Every line below should be duplicated exactly.

- **Records supplied**
= Beginning of Section =
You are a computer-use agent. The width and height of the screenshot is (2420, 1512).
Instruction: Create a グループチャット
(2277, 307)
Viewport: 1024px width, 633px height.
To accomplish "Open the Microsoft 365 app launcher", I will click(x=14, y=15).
= End of Section =
- **Your solution**
You are a computer-use agent. The width and height of the screenshot is (2420, 1512).
Instruction: Create a グループチャット
(2277, 307)
Viewport: 1024px width, 633px height.
To accomplish "Open the Microsoft 365 app launcher", I will click(x=14, y=15).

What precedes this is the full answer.